=== RECORDED DATA ===

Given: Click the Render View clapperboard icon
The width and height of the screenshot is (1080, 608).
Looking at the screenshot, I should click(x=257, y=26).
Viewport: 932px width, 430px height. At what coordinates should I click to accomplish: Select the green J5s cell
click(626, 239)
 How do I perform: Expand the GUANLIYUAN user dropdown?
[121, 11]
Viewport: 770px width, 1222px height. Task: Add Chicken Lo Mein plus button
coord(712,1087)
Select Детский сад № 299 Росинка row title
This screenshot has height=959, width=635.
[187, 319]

===
=== RECORDED DATA ===

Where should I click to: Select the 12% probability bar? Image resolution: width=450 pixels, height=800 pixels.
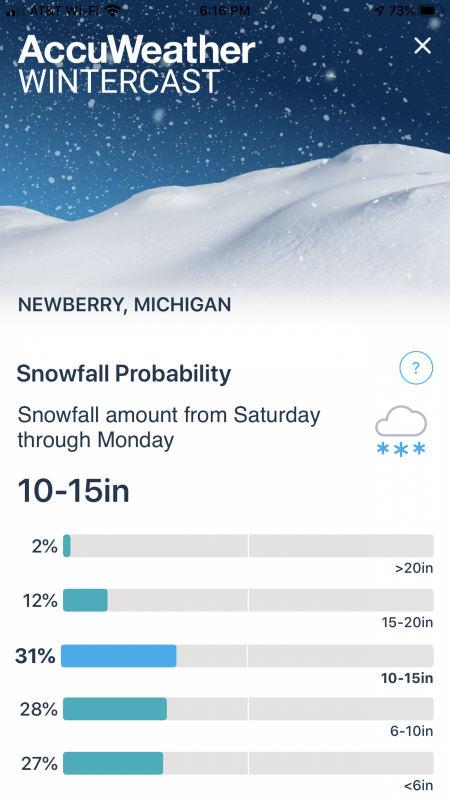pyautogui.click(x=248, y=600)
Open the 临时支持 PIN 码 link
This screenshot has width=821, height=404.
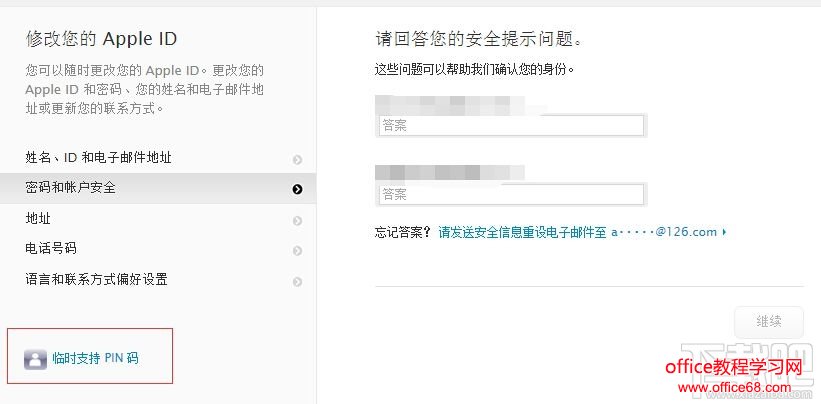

===
=== RECORDED DATA ===

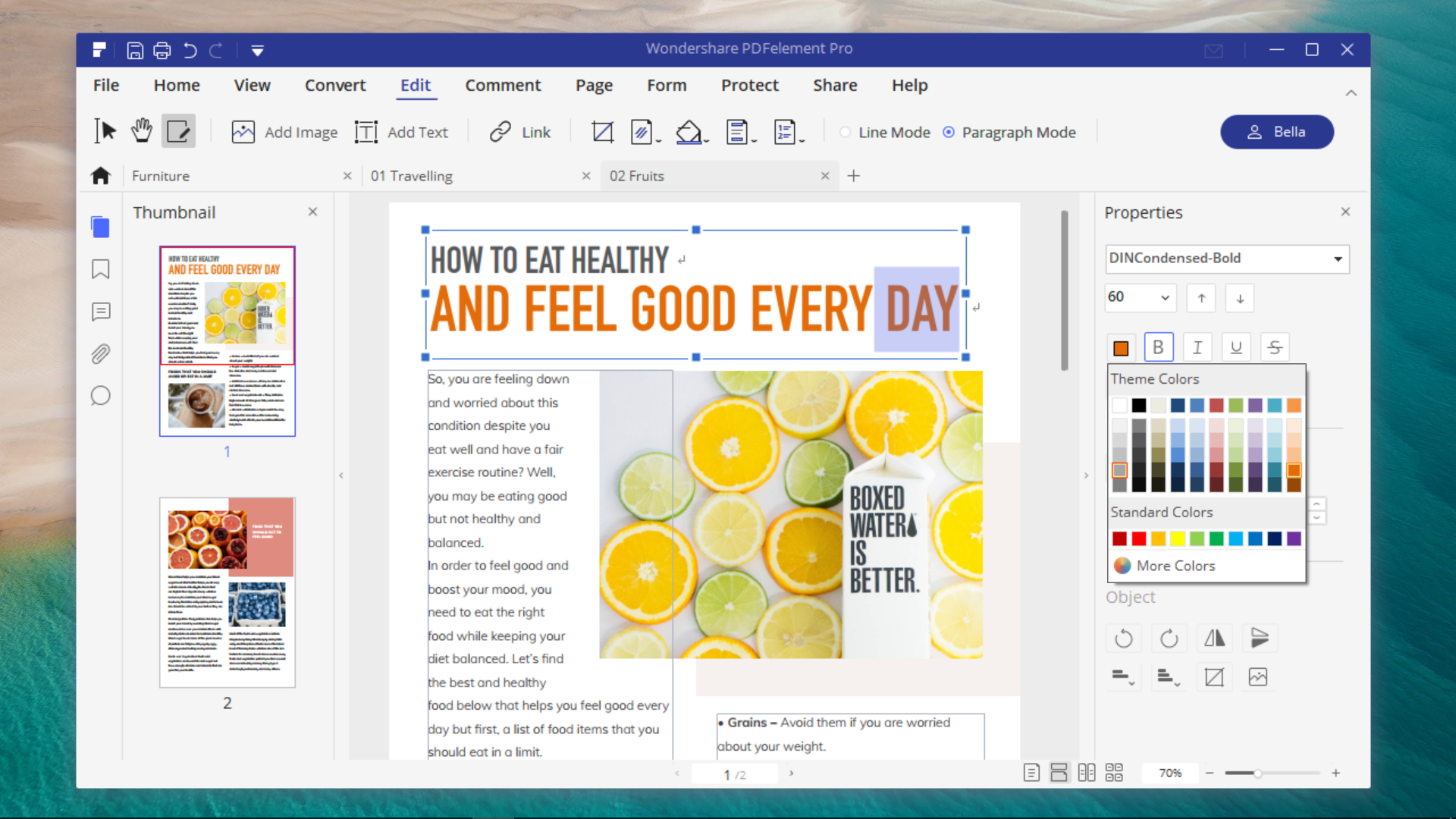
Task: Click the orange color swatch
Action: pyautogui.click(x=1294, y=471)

===

• TASK DESCRIPTION: Going by the entries above, repeat exactly the lines that start at the line with "Where should I" and go on through the line with "This screenshot has width=821, height=404.". Pictures are not part of the copy.

• YOUR SOLUTION:
Where should I click to: Select the 12% probability bar? Image resolution: width=450 pixels, height=800 pixels.
pyautogui.click(x=248, y=600)
Open the 临时支持 PIN 码 link
This screenshot has width=821, height=404.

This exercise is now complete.